- **Exercise requirements**: Look below for the line that contains "How to Change", then copy it and each following line exactly, through and including the line that contains "[Instagram]".

**********

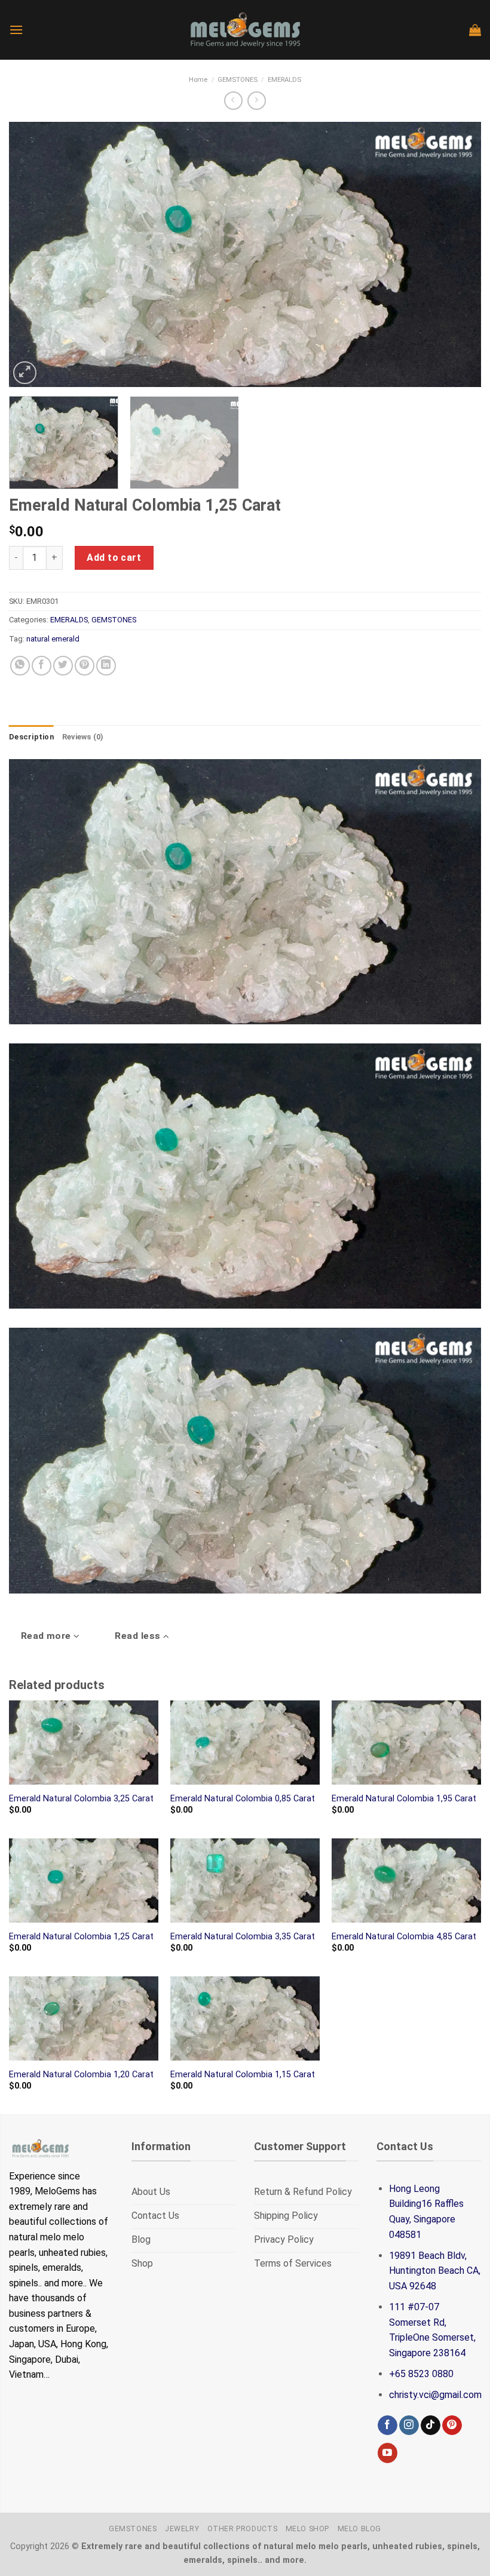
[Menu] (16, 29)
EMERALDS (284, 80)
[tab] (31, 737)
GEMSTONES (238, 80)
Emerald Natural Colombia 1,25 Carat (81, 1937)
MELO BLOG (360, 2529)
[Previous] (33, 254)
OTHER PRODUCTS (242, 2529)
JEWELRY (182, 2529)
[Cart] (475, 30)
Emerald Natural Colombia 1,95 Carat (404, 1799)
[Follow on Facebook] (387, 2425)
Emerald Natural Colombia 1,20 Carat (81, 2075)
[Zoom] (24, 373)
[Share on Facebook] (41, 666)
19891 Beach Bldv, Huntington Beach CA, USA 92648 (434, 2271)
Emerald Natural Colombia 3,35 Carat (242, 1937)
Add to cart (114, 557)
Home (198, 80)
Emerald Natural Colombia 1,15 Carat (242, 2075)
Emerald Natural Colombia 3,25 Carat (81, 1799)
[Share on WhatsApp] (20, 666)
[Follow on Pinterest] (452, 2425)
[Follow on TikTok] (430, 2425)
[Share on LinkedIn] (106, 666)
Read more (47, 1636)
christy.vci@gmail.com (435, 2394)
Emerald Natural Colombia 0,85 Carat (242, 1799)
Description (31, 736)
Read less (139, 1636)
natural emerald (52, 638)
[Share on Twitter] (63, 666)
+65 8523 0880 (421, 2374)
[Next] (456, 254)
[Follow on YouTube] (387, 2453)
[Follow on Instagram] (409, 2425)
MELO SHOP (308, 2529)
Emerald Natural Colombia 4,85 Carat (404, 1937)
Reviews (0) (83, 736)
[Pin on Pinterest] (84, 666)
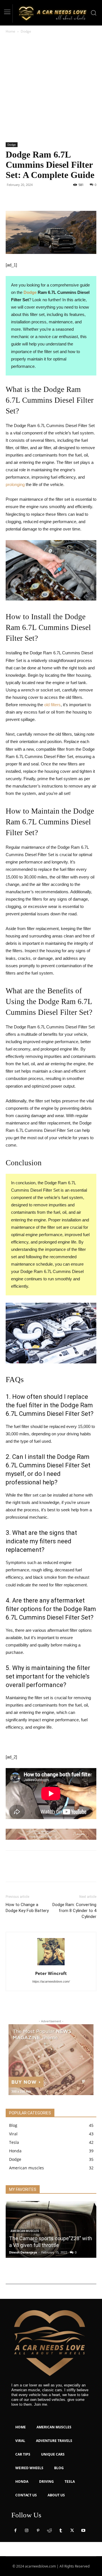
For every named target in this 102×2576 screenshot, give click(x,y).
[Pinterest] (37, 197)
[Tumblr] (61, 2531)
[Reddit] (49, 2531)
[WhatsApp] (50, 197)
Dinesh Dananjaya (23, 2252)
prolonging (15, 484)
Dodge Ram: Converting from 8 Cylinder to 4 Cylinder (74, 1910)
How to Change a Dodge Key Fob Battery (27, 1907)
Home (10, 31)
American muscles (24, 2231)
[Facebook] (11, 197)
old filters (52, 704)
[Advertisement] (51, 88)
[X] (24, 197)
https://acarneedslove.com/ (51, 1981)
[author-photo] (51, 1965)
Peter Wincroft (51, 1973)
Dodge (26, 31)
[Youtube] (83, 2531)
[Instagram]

**********

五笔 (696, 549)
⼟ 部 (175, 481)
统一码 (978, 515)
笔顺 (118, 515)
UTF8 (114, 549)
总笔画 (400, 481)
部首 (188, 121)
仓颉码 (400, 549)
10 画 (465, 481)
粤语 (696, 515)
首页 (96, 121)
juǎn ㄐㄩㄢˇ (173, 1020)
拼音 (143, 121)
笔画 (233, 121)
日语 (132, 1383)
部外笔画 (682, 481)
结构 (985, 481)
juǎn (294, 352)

**********

- **Problem solution**:
How to Change a Dodge Key Fob Battery (27, 1907)
Home (10, 31)
American muscles (24, 2231)
[Facebook] (11, 197)
old filters (52, 704)
[Advertisement] (51, 88)
[X] (24, 197)
https://acarneedslove.com/ (51, 1981)
[author-photo] (51, 1965)
Peter Wincroft (51, 1973)
Dodge (26, 31)
[Youtube] (83, 2531)
[Instagram]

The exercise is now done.